Das Team um Vasil wies feinste Unterschiede im Rotationsprofil der Sonne zu verschiedenen Phasen des Aktivitätszyklus nach, von der Größenordnung von nur einem Prozent des Variationsbereichs der differenziellen Rotation. Diese Abweichungen verändern sich im Verlauf von Jahren und konzentrieren sich auf bestimmte, langsam zum Sonnenäquator hin wandernde Zonen, die nur fünf bis zehn Prozent des Sonnenradius in die Tiefe der Konvektionszone reichen (siehe »Schwingende Gürtel«). In Echtzeit läuft diese Wanderung extrem langsam ab; sie würde jedoch sichtbar werden, wenn man im Zeitraffer Jahre zu Sekunden verkürzt. Die Unterschiede in der Rotation verschiedener Gürtel oder Zonen zeigen sich als Torsionsschwingung.
Neue Dynamo-Ideen
Torsionsschwingungen sind vielleicht noch aus dem Physikunterricht bekannt. Man stelle sich einen feinen Draht vor, aufgespannt vom Boden bis zur Decke, an dem in verschiedenen Höhen Metallstreifen befestigt sind. Gibt man einem dieser Metallstreifen an einem Ende mit dem Finger einen Schubs, beginnt er sich erst vorwärts, dann rückwärts und anschließend wieder vorwärts um den Draht zu drehen. Diese Torsionsschwingungen breiten sich durch die Kopplung über den Draht auch schnell auf die anderen Metallstreifen aus. So ähnlich dürfen wir uns die Bewegung besagter Zonen in verschiedenen heliografischen Breiten relativ zur mittleren differenziellen Sonnenrotation vorstellen.

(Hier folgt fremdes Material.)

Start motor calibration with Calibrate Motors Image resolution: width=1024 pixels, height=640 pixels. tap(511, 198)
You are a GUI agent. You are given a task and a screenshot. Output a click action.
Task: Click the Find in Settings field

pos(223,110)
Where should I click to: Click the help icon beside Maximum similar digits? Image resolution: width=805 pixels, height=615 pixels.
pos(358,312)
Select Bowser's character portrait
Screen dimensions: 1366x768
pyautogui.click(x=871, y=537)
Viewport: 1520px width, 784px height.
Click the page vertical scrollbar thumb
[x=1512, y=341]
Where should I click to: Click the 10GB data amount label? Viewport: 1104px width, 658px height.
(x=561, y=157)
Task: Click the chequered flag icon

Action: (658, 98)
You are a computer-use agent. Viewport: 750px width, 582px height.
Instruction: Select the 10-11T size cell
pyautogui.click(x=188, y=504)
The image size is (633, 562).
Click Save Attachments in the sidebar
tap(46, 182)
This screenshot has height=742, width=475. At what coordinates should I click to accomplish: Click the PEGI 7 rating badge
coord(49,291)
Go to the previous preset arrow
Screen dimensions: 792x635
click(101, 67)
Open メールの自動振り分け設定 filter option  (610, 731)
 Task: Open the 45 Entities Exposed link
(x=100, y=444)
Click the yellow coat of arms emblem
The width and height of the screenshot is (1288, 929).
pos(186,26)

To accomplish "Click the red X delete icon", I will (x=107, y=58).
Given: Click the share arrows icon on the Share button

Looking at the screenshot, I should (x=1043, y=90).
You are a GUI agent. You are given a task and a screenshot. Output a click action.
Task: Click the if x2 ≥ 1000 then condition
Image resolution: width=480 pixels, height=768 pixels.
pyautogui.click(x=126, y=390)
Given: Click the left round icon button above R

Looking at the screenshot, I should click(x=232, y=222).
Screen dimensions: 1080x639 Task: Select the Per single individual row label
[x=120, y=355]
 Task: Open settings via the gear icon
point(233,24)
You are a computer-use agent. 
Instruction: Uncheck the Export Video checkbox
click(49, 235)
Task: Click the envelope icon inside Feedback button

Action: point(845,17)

Aber was bedeuten diese Feinheiten in der Sonnenrotation praktisch? Die Forschenden um Vasil rechneten globale Computermodelle durch, welche mit diesen beobachteten Rotationseigenschaften ein neues Dynamomodell produzieren. Dem zufolge entsteht das Magnetfeld in den oberen Schichten der Konvektionszone, und die spörersche Breitenwanderung der Aktivitätsgebiete ergibt sich einfach aus der Breitenwanderung der Torsionsschwingungszonen. Der von den Torsionsschwingungen modulierte Dynamo erfüllt damit alle beobachteten Eigenschaften der Sonnenaktivität, wirkt jedoch nahe der Photosphäre! Er würde demnach ebenso mühelos in einem Roten Riesen funktionieren, weil die enorme Tiefe von dessen Konvektionszone irrelevant wird.
Haben wir also über Jahrzehnte ein falsches Dynamomodell favorisiert? Kommen die ungelösten Probleme daher? Hier wird sich alsbald vieles weiterentwickeln, und die Sonnenforschung ist derzeit ungemein spannend – geht es doch gerade um des Pudels Kern: Wie und wo entsteht die magnetische Aktivität in einem Stern?